Romane Miradoli brille dans le brouillard de Cortina avec une médaille d'argent historique

Dans les conditions difficiles de Cortina d'Ampezzo en Italie, la skieuse française Romane Miradoli a réalisé une performance exceptionnelle en terminant à la deuxième place du super-G des Jeux olympiques d'hiver 2026, mercredi 12 février. Derrière l'Italienne Federica Brignone, la native de Samoëns en Haute-Savoie a décroché la première médaille du ski alpin féminin français depuis près d'un quart de siècle, exactement vingt-quatre ans après le sacre olympique de Carole Montillet à Salt Lake City en 2002.

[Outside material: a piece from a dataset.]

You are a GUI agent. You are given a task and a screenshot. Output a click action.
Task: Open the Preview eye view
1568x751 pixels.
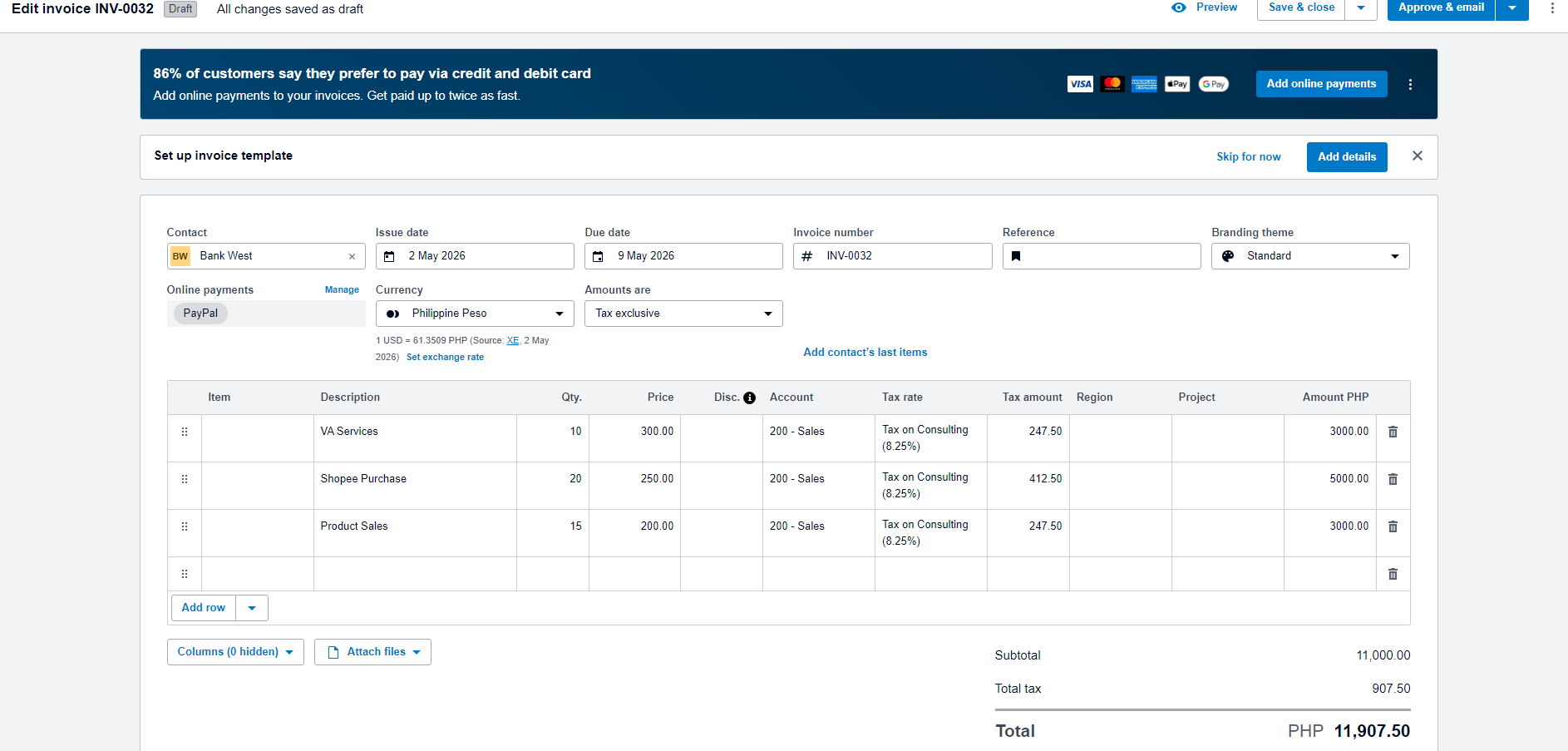pos(1204,7)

Un parcours semé d'embûches avant la révélation

Pour la pensionnaire de l'Inter Club Magland Désert-Blanc, ce résultat ne semblait pas évident après une entrée en lice décevante. Dimanche, elle avait terminé à une modeste 16e place en descente, une performance qui l'avait momentanément découragée. « Avant la descente, j'avais envie de rentrer chez moi, parce que ça n'allait pas du tout », a confié Romane Miradoli après sa course au micro de France Télévisions. Mais pour sa troisième participation aux JO, où elle n'avait jamais dépassé la 11e place, la Française de 31 ans a su se libérer de la pression.

« J'ai voulu me remobiliser, le super-G, c'est ma discipline », a-t-elle affirmé auprès d'Eurosport, rappelant sa seule victoire en Coupe du monde à Lenzerheide en mars 2022. « J'étais bien au départ, j'ai même plutôt bien dormi. Comme quoi, aucun départ ne se ressemble. » Et effectivement, Romane Miradoli a négocié idéalement son départ, signant un temps remarquable de 1 minute 2 secondes 41 sur l'exigeant tracé de l'Olimpia delle Tofane.

Des conditions météorologiques qui ont joué en sa faveur

Sous un léger blizzard, la Française a bénéficié de l'abandon de seize skieuses, dont plusieurs prétendantes au podium comme l'Allemande Emma Aicher, l'Italienne Sofia Goggia et l'Américaine Breezy Johnson, piégées par la piste et les conditions difficiles. Accusant d'abord un léger retard en haut du parcours, la skieuse savoyarde s'est montrée particulièrement à l'aise sur le bas, s'extirpant avec adresse des multiples difficultés.

Ce résultat confirme que Romane Miradoli vit actuellement la meilleure période de sa carrière, après avoir terminé deuxième du super-G de Saint-Moritz le 14 décembre, son premier podium depuis mars 2025. En plus d'apporter à l'équipe de France de ski alpin sa première médaille lors de ces JO, elle a effacé une marque tricolore supplémentaire en mettant fin à trente-quatre ans de disette française dans cette spécialité, depuis la médaille d'argent de Carole Merle à Albertville en 1992.

Une persévérance qui fait écho à celle de ses concurrentes

La persévérance affichée par la Française pour s'adjuger cette médaille fait écho avec celle de la skieuse qui l'a devancée au classement, l'Italienne Federica Brignone, gravement blessée en avril 2025 lors des championnats d'Italie. Le retour gagnant de la native de Milan, chaudement acclamée par ses supporteurs, tranche en revanche avec le pari manqué de Lindsey Vonn, qui a lourdement chuté en descente après une rupture du ligament croisé.

Elle-même convalescente pendant près d'un an en 2021, Romane Miradoli a su revenir à son meilleur niveau à Cortina, pour soigner son palmarès et vivre le plus beau jour de sa carrière. Cette médaille d'argent olympique marque ainsi un tournant historique pour le ski alpin féminin français, redonnant espoir et fierté à toute une nation.